PAGE TEXT –

·····

In 1835, the General Trades' Union (GTU) of Philadelphia, made up of a variety of occupational groups, immigrants, and skilled workers, sponsored another strike for a ten-hour day, then paid for the legal defense of workers charged with "conspiracy to raise wages." Massive strikes broke out in 1836 of the Irish handloom weavers in Manayunk and printers organized the Pittsburgh Typographical Union No. 7, today the city's the oldest continually existing labor organization. By then, Philadelphia hosted fifty-eight labor organizations, and Pittsburgh had thirteen. One of these, the Union Beneficial Society of Journeymen Cordwainers, developed a "Ladies Branch" of shoe binders and sewers.

But labor victories were bittersweet in the 1830s. Shop owners with enough capital began to take production out of craftsmen's hands and expand the size of their operations. In the "sweating system," the new owners demanded greater productivity for lower pay. In printing, as in other trades, control passed from skilled professionals into the hands of outsiders, including many "two-thirders," or partially trained journeymen and children. As one mechanic complained, "the capitalists have taken to bossing every ... journeyman [who is] subject to be discharged at every pretended 'miff' of his purse-proud employer."

·····

REQUIREMENTS –
• 1. Convert the records below into a JSON list of strings, with one string per line and no entries for blank lines. Omit the pictures from the answer.
• 2. Carry on the account of 1830s labor organizing in Philadelphia and Pittsburgh from the point where it stops.

THE DATA –
·····

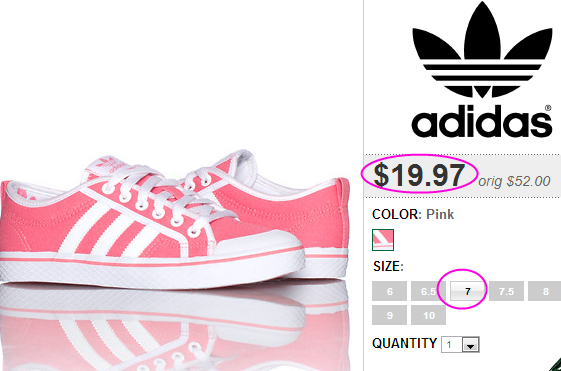This screenshot has width=561, height=371.
Task: Click the adidas trefoil leaf logo
Action: click(482, 50)
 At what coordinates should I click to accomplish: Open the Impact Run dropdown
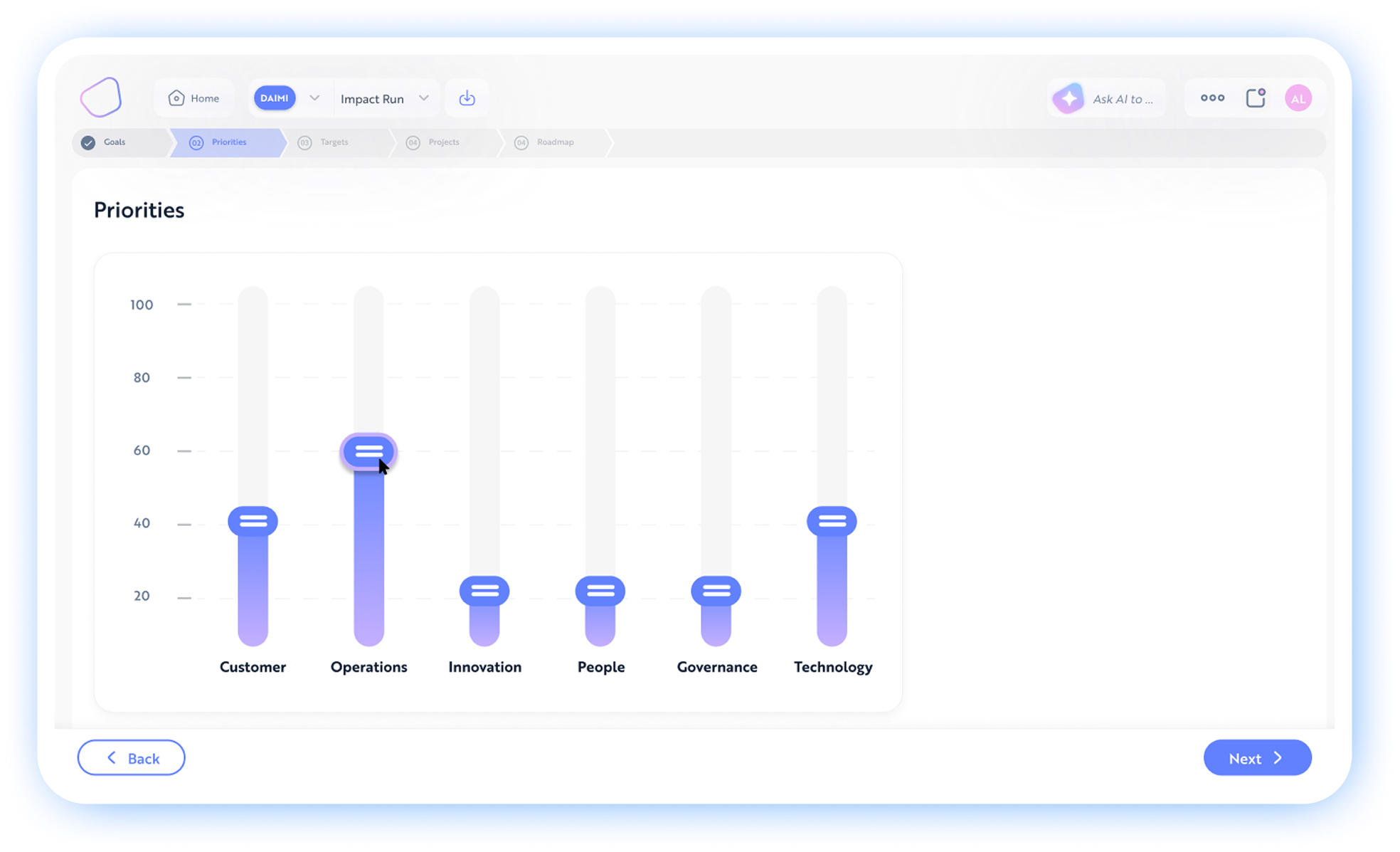click(384, 98)
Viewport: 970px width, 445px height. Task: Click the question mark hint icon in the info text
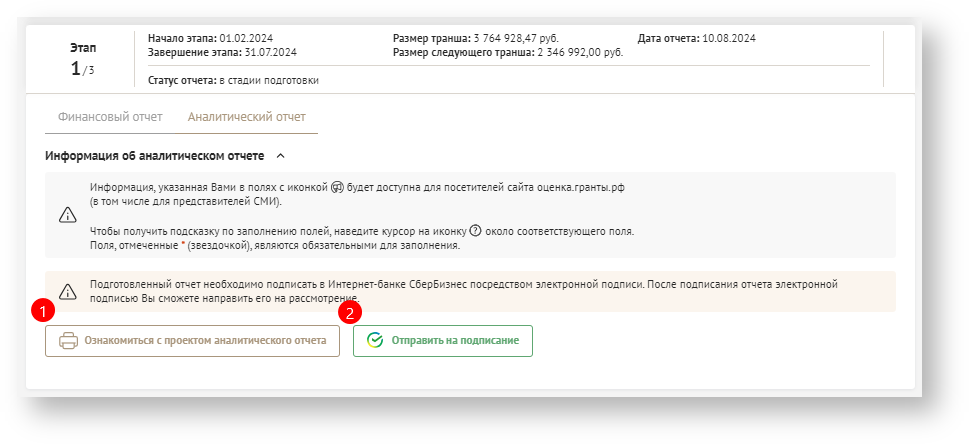(x=475, y=231)
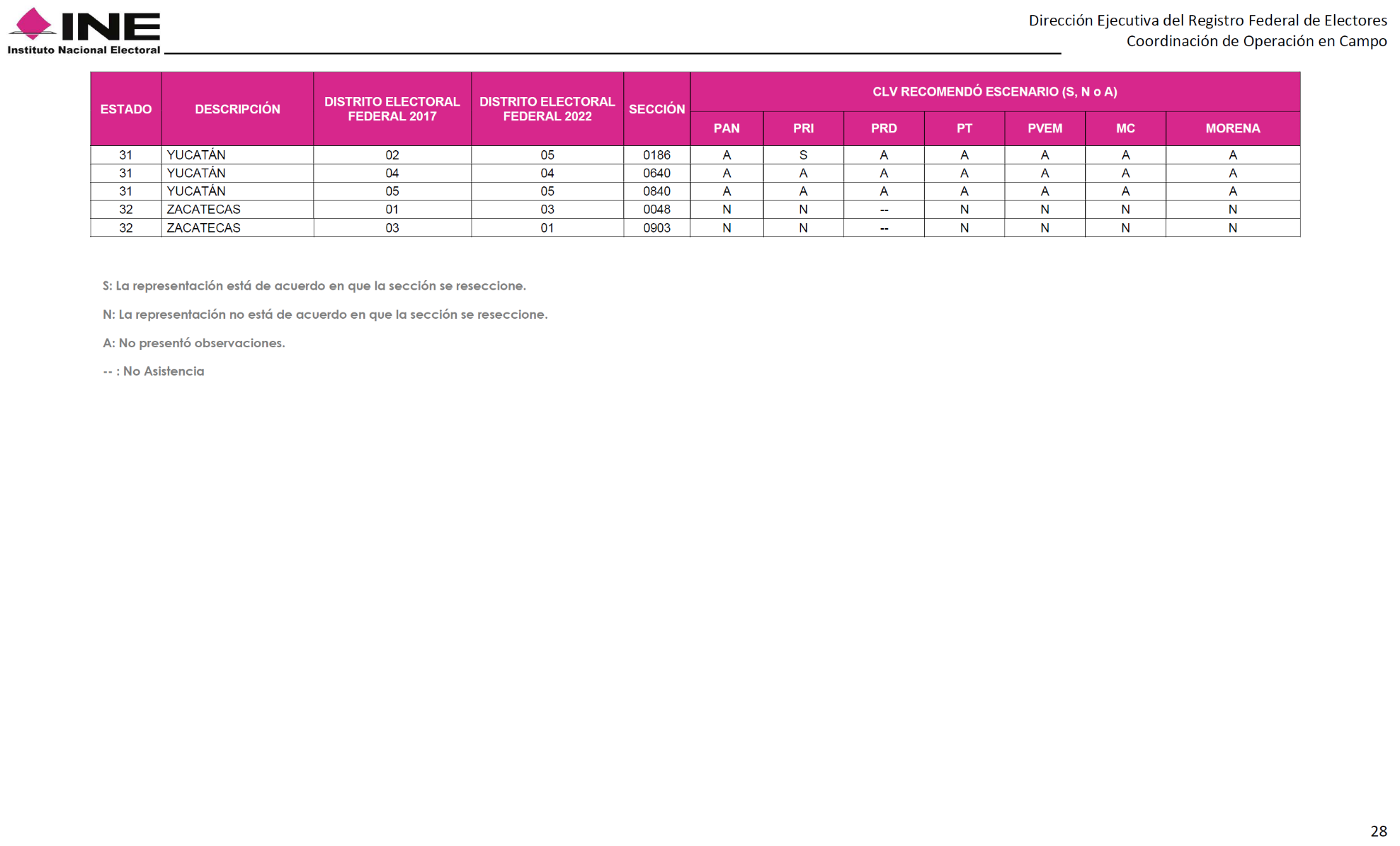Click the ESTADO column header
This screenshot has height=846, width=1400.
(x=126, y=109)
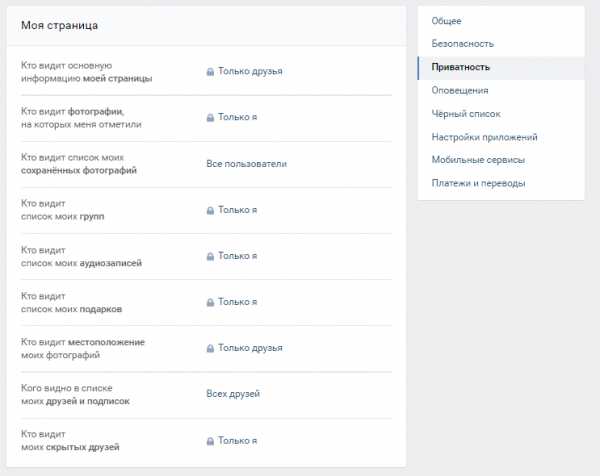Open "Только друзья" value for main page info
Screen dimensions: 600x476
click(250, 72)
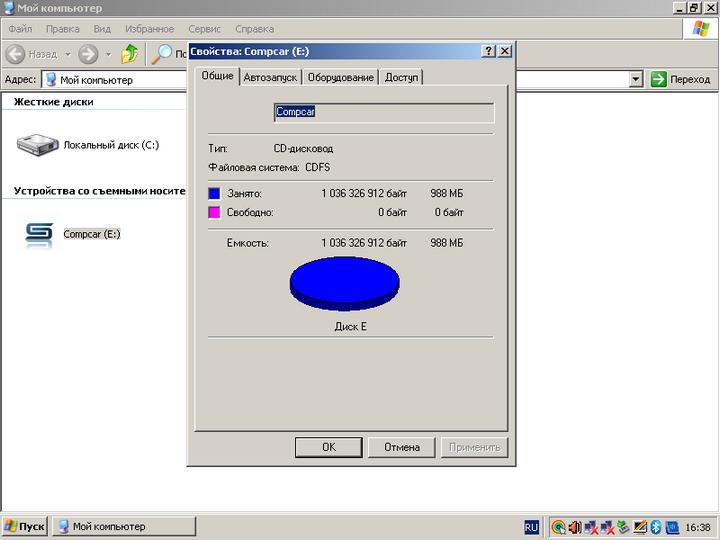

·····

PER-TASK OUTPUTS –
• 1.
[
  "This screenshot has width=561, height=371.",
  "Task: Click the adidas trefoil leaf logo",
  "Action: click(482, 50)",
  " At what coordinates should I click to accomplish: Open the Impact Run dropdown",
  "click(384, 98)",
  "Viewport: 970px width, 445px height. Task: Click the question mark hint icon in the info text",
  "(x=475, y=231)",
  "Click the ESTADO column header",
  "This screenshot has height=846, width=1400.",
  "(x=126, y=109)",
  "Open \"Только друзья\" value for main page info",
  "Screen dimensions: 600x476",
  "click(250, 72)"
]

• 2.
In their quest for expansion and profits, iron mine and foundry owners ruthlessly cut the wages of skilled molders and embraced piecework performed by poorly trained and poorly paid helpers and apprentices. They forced skilled workers to buy their own tools, purchase food and clothing at company stores, forego compensation for injuries, and accept part of their pay months later as "an assurance of good behavior."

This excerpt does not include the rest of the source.